→ Objective
Copy each of the following lines word for word, without changing anything.

→ Given information
= = =
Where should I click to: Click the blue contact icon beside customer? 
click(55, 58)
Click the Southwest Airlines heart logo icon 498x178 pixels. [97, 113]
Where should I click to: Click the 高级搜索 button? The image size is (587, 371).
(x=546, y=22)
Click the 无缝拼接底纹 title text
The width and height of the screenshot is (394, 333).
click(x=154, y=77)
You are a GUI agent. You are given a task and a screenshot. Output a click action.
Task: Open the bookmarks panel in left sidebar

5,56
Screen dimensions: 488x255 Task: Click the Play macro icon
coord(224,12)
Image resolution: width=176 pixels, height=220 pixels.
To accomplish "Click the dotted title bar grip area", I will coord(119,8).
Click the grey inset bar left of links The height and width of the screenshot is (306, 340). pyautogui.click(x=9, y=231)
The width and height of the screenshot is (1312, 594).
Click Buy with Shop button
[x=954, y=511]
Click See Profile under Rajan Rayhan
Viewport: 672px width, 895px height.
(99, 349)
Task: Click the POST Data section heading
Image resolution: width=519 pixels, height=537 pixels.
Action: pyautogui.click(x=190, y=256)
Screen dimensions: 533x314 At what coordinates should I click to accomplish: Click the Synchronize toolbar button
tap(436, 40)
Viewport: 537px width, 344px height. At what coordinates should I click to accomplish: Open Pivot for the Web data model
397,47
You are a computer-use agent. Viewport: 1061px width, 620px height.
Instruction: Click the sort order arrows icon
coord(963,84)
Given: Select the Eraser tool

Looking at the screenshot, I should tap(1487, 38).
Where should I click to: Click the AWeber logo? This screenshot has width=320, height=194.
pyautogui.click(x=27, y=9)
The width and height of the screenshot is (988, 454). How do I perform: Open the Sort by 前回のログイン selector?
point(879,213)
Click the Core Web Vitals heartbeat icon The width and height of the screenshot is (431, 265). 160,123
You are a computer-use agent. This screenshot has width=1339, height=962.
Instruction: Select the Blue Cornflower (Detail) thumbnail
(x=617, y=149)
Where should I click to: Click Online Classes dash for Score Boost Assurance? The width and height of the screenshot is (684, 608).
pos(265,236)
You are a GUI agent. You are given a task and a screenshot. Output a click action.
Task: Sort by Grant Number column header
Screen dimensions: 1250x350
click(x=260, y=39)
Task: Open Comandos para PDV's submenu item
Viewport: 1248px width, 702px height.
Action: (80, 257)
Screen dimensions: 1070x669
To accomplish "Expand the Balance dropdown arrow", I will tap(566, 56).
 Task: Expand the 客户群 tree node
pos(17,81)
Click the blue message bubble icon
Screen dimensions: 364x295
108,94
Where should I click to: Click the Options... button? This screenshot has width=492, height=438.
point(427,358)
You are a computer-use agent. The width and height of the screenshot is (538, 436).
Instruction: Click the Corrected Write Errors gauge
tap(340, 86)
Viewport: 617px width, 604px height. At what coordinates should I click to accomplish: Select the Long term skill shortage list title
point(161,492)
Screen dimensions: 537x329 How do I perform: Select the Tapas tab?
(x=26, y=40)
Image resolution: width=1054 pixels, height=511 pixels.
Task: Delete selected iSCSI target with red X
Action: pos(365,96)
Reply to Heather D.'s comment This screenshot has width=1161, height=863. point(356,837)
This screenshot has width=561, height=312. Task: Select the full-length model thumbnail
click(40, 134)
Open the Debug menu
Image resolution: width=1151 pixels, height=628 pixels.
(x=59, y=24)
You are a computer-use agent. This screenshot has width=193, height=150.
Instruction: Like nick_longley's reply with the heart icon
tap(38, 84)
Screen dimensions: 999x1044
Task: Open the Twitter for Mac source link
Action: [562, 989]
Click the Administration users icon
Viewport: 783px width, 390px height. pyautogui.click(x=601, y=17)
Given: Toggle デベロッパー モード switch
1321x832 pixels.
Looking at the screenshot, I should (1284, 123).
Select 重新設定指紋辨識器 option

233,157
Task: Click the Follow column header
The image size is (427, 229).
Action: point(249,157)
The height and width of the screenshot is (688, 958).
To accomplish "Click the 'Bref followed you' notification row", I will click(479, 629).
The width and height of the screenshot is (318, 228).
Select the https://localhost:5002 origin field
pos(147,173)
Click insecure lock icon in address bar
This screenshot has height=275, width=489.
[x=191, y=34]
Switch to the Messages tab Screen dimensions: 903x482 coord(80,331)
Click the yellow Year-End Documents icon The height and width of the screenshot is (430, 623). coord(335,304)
= = =
→ Exercise result
Where should I click to: Click the blue contact icon beside customer? 
click(55, 58)
Click the Southwest Airlines heart logo icon 498x178 pixels. [97, 113]
Where should I click to: Click the 高级搜索 button? The image size is (587, 371).
(x=546, y=22)
Click the 无缝拼接底纹 title text
The width and height of the screenshot is (394, 333).
click(x=154, y=77)
You are a GUI agent. You are given a task and a screenshot. Output a click action.
Task: Open the bookmarks panel in left sidebar

5,56
Screen dimensions: 488x255 Task: Click the Play macro icon
coord(224,12)
Image resolution: width=176 pixels, height=220 pixels.
To accomplish "Click the dotted title bar grip area", I will coord(119,8).
Click the grey inset bar left of links The height and width of the screenshot is (306, 340). pyautogui.click(x=9, y=231)
The width and height of the screenshot is (1312, 594).
Click Buy with Shop button
[x=954, y=511]
Click See Profile under Rajan Rayhan
Viewport: 672px width, 895px height.
(99, 349)
Task: Click the POST Data section heading
Image resolution: width=519 pixels, height=537 pixels.
Action: pyautogui.click(x=190, y=256)
Screen dimensions: 533x314 At what coordinates should I click to accomplish: Click the Synchronize toolbar button
tap(436, 40)
Viewport: 537px width, 344px height. At what coordinates should I click to accomplish: Open Pivot for the Web data model
397,47
You are a computer-use agent. Viewport: 1061px width, 620px height.
Instruction: Click the sort order arrows icon
coord(963,84)
Given: Select the Eraser tool

Looking at the screenshot, I should tap(1487, 38).
Where should I click to: Click the AWeber logo? This screenshot has width=320, height=194.
pyautogui.click(x=27, y=9)
The width and height of the screenshot is (988, 454). How do I perform: Open the Sort by 前回のログイン selector?
point(879,213)
Click the Core Web Vitals heartbeat icon The width and height of the screenshot is (431, 265). 160,123
You are a computer-use agent. This screenshot has width=1339, height=962.
Instruction: Select the Blue Cornflower (Detail) thumbnail
(x=617, y=149)
Where should I click to: Click Online Classes dash for Score Boost Assurance? The width and height of the screenshot is (684, 608).
pos(265,236)
You are a GUI agent. You are given a task and a screenshot. Output a click action.
Task: Sort by Grant Number column header
Screen dimensions: 1250x350
click(x=260, y=39)
Task: Open Comandos para PDV's submenu item
Viewport: 1248px width, 702px height.
Action: (80, 257)
Screen dimensions: 1070x669
To accomplish "Expand the Balance dropdown arrow", I will tap(566, 56).
 Task: Expand the 客户群 tree node
pos(17,81)
Click the blue message bubble icon
Screen dimensions: 364x295
108,94
Where should I click to: Click the Options... button? This screenshot has width=492, height=438.
point(427,358)
You are a computer-use agent. The width and height of the screenshot is (538, 436).
Instruction: Click the Corrected Write Errors gauge
tap(340, 86)
Viewport: 617px width, 604px height. At what coordinates should I click to accomplish: Select the Long term skill shortage list title
point(161,492)
Screen dimensions: 537x329 How do I perform: Select the Tapas tab?
(x=26, y=40)
Image resolution: width=1054 pixels, height=511 pixels.
Task: Delete selected iSCSI target with red X
Action: pos(365,96)
Reply to Heather D.'s comment This screenshot has width=1161, height=863. point(356,837)
This screenshot has width=561, height=312. Task: Select the full-length model thumbnail
click(40, 134)
Open the Debug menu
Image resolution: width=1151 pixels, height=628 pixels.
(x=59, y=24)
You are a computer-use agent. This screenshot has width=193, height=150.
Instruction: Like nick_longley's reply with the heart icon
tap(38, 84)
Screen dimensions: 999x1044
Task: Open the Twitter for Mac source link
Action: [562, 989]
Click the Administration users icon
Viewport: 783px width, 390px height. pyautogui.click(x=601, y=17)
Given: Toggle デベロッパー モード switch
1321x832 pixels.
Looking at the screenshot, I should (1284, 123).
Select 重新設定指紋辨識器 option

233,157
Task: Click the Follow column header
The image size is (427, 229).
Action: point(249,157)
The height and width of the screenshot is (688, 958).
To accomplish "Click the 'Bref followed you' notification row", I will click(479, 629).
The width and height of the screenshot is (318, 228).
Select the https://localhost:5002 origin field
pos(147,173)
Click insecure lock icon in address bar
This screenshot has height=275, width=489.
[x=191, y=34]
Switch to the Messages tab Screen dimensions: 903x482 coord(80,331)
Click the yellow Year-End Documents icon The height and width of the screenshot is (430, 623). coord(335,304)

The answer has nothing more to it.